Heard Any Good Ones: Part 2

moreluck

golden ticket member
Advice From Men To Women

...Never buy a 'new' brand of beer because 'it was on sale.'

...If we're in the backyard and the TV in the den is on, that doesn't mean we're not watching it.

...Don't tell anyone we can't afford a new car. Tell them we don't want one.

...Whenever possible please try to say whatever you have to say during commercials.

...Please don't drive when you're not driving.

...Don't feel compelled to tell us how all the people in your stories are related to one another: We're just nodding, waiting for the punchline.

...The quarterback who just got pummeled isn't trying to be brave. He's just not crying. Big difference!

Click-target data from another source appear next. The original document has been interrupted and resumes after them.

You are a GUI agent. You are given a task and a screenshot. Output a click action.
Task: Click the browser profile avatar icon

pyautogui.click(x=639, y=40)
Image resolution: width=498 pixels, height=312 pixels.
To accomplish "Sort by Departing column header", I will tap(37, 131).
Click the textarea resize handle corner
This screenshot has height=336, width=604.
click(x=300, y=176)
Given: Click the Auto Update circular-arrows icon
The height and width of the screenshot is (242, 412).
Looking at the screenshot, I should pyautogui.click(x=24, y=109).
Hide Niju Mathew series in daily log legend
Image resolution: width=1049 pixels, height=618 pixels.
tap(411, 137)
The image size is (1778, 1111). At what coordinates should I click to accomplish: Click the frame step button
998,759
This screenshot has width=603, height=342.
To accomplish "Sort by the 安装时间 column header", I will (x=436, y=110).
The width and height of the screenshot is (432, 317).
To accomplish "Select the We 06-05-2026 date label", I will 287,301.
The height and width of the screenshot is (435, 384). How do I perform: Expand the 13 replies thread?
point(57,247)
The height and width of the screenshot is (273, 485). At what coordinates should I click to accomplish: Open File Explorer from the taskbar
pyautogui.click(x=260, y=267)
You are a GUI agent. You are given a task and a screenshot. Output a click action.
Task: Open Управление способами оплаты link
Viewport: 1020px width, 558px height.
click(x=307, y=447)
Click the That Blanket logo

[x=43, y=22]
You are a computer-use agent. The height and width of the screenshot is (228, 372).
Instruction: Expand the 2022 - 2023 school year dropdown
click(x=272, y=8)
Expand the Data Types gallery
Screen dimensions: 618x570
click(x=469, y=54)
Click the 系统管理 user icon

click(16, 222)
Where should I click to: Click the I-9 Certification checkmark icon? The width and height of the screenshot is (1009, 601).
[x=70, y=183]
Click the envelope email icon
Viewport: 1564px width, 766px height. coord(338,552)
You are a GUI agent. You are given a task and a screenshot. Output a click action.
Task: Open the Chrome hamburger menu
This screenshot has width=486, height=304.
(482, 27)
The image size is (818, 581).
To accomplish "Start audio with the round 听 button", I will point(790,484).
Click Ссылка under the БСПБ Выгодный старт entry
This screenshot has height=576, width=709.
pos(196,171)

...When the waiter asks if everything's okay, a simple 'Yes' is fine.
 

moreluck

golden ticket member
Globalization...

What is the truest definition of Globalization?

Answer: Princess Diana's death.

Question: How come?

Answer: An English princess

with an Egyptian boyfriend

crashes in a French tunnel,

driving a German car

with a Dutch engine,

driven by a Belgian who was drunk

on Scottish whisky, (check the bottle before you change the spelling)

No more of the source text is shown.